Quick Homeowner Loans and How They can Help You

Today, a secured homeowner loan is one of the most popular loan types offered by the lending industry. This loan uses the borrower's home as collateral and can be slightly different depending on whether it is used for refinance or purchase. Here's a how both of them work:

Refinance Loans

If you want to get a homeowner loan in order to refinance an outgoing mortgage there are a couple of things you need to know about. First of all, there is no seller here, as you already own the property. A refinance loan usually have a three day "cooling off" period, during which you can pull back out of the entire transaction.
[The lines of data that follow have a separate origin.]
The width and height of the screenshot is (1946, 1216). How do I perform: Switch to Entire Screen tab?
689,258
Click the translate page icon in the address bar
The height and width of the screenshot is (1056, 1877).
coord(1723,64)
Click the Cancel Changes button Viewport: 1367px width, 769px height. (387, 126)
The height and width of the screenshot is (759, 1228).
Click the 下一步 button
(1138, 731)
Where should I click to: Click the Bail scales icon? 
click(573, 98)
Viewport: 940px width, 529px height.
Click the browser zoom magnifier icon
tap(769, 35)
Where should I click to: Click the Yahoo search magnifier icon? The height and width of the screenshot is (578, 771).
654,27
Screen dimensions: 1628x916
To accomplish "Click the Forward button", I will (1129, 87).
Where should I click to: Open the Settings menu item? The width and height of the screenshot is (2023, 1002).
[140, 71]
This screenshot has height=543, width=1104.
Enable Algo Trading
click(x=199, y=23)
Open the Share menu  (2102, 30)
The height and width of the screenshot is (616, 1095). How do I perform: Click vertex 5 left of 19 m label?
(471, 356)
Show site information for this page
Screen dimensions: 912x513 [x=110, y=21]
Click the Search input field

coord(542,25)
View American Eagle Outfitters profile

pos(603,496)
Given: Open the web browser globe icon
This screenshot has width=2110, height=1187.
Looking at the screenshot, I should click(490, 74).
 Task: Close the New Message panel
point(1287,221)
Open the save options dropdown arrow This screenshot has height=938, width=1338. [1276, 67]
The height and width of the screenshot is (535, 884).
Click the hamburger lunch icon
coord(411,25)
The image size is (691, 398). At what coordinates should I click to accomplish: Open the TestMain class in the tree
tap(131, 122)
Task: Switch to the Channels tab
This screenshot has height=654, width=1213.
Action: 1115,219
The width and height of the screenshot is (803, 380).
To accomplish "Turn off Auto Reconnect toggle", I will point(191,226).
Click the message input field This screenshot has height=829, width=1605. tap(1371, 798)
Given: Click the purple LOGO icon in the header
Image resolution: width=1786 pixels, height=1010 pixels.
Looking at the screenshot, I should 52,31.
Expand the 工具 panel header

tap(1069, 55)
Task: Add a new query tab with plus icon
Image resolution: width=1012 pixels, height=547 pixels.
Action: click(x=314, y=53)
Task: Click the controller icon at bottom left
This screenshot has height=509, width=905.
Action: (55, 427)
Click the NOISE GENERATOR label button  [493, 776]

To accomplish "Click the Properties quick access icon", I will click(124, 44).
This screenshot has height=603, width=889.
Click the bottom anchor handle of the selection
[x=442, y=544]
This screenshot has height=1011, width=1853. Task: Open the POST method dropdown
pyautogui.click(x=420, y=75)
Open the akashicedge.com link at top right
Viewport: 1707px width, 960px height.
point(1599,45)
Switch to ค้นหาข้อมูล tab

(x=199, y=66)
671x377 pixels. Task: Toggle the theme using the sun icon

Once the three day period has passed, the lending company will fund the loan by sending the funds to the title company, which then distributes them accordingly.

Purchase Loans

Purchase loans can be a little more complicated then is the case with refinance loans, especially due to the fact that you are not the owner of the property yet. Like with the refinance loan, a purchase loan also starts with an application process. In it, you give the loan officer some necessary information about you, such as your name, birth date, where you live, income, employment information, asset information and any details on the property you are purchasing. Once he receives all of this, the loan officer will take a look at your credit report and have you sign the disclosure statement. This includes: terms of the loan, monthly payments and interest rates. After this, the loan officer will order the property and title work to be appraised by an independent and professional appraiser. He will calculate the fair market value of the property. Also, it is important to make sure that there are no problems in the chain of ownership and that the current owner has every legal right to sell it. Once everything has been cleared and paid, you can assume the ownership of your new home.